Deciphering XOR-encrypted text with frequency analysis.

149 Views Asked by At

I know nothing about cryptography, so I appreciate simple explanations.
Assume each letter of an English Alphabet is represented by a 5-bit string. I read that XOR-encrypted text can be deciphered using frequency analysis. I suppose the accuracy of the frequency analysis depends on the amount of encrypted text. My guess is that more text yields better results.

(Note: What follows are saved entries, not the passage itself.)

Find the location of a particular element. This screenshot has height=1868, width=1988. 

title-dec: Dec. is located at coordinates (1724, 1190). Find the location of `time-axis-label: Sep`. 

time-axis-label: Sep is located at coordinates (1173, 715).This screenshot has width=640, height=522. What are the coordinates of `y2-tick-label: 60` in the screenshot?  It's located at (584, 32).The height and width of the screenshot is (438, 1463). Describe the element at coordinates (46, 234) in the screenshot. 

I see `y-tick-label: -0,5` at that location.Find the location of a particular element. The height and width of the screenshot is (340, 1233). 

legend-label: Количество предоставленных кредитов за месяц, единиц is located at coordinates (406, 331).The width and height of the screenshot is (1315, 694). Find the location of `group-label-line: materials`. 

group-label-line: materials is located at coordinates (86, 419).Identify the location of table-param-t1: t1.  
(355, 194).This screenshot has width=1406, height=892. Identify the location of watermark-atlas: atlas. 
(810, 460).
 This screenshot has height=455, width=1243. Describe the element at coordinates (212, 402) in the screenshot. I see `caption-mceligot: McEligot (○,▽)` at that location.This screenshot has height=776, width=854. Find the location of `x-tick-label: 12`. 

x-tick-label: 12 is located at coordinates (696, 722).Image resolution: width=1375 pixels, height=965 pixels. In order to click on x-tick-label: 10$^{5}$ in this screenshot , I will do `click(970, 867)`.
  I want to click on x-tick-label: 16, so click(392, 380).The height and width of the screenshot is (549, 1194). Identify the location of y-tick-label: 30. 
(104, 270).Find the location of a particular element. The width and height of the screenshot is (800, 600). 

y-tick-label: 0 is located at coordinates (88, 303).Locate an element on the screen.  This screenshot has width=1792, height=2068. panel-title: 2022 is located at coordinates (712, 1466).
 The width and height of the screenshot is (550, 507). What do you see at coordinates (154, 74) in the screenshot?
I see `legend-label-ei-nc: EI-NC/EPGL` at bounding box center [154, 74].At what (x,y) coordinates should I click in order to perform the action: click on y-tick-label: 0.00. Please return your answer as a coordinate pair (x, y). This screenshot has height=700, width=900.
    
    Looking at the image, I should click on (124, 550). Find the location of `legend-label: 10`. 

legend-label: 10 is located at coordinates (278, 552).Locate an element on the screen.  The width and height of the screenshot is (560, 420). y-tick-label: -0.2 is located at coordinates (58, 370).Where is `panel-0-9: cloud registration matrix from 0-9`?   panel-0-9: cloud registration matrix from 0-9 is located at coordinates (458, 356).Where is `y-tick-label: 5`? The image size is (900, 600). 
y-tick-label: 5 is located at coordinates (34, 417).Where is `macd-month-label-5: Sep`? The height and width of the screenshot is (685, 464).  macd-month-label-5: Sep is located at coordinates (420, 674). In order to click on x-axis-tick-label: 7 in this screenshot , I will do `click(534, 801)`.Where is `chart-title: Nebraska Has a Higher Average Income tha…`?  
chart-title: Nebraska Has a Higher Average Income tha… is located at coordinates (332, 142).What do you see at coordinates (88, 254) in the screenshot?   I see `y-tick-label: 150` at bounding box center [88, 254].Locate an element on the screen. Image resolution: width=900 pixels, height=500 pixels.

So, let's assume we have $n$ unique random English words with a length of at most $m$ characters. We convert these words to binary and then use a single secret binary string $s$ that is XORed to each individual binary word.

My questions are:

  1. Is there a runtime complexity analysis that depends on $n$ and $m$ for an algorithm that recovers the secret string $s$?
  2. Is there a simple error analysis (some bounds on the accuracy or some uncertainty measure) of the recovered secret key $s$ given $n$ unique words of length $m$?
1

There are 1 best solutions below

0
On BEST ANSWER

One simple approach is to ignore the word structure and assume the letters are drawn randomly with a probability distribution of the letters in English. There are only $32$ choices for $s$. Try each one and do a chi-squared test on the resulting set of letters. It doesn't take too many letters to "guarantee" that there will be one clearly better than all the rest. The reason that guarantee is in scare quotes is that whoever made the text may be nefarious. The substitution cyphers in the newspaper often had no e's, for example. If you are given that each batch of characters is a word you can look them up in a dictionary. Much encryption respaces the text to five letter blocks so you don't initially know where the word breaks are. My simple approach is not fooled by that, but it loses information if the respacing is not done.